Exercise aim:
Copy the tissue-paper post from "Time for a Swiss" through "COUNTRY: always carry spare tissue paper.", with "prime directives" changed to "golden rules".

«WHO Says 90% of H2N2 Influenza Virus Destroyed | Main | Spring Cleaning »
Time for a Swiss Army Knife Pull-out Bogroll?
Posted by Rick Salasar
We've covered four of the prime directives:
1. Don't listen to farang in Thailand
2. How to find out if your honey loves you, your money, or your passport.
3. The most powerful people in most countries are not the normal police, ok?
4. Soi Survival - stay alive, clean and feces-free.
Rule number five continues in, um, the same vein: crap.
This rule pretty much applies everywhere but especially more so in THE FOREIGN COUNTRY: always carry spare tissue paper.
Let me say that again. ALWAYS CARRY SPARE TISSUE PAPER.
Unless you enjoy a dirty bum, that is. No, not George "Nyuk Nyuk Nyuk" Bush, I mean your own bottom, child.
Of course, in Thailand, you can often end up with a wet AND dirty bum. Again, I'm not talking about Dubya meets Songkran. Thais usually have some method of applying water to the behind, be it a bucket of water and a small bowl or a high-pressure water hose but unless you like to wander around with a wet behind, you'll follow Rule Number 5.

Recorded data:
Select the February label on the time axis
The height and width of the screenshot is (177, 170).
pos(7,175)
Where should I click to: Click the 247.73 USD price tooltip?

Output for this exercise:
Time for a Swiss Army Knife Pull-out Bogroll?
Posted by Rick Salasar
We've covered four of the golden rules:
1. Don't listen to farang in Thailand
2. How to find out if your honey loves you, your money, or your passport.
3. The most powerful people in most countries are not the normal police, ok?
4. Soi Survival - stay alive, clean and feces-free.
Rule number five continues in, um, the same vein: crap.
This rule pretty much applies everywhere but especially more so in THE FOREIGN COUNTRY: always carry spare tissue paper.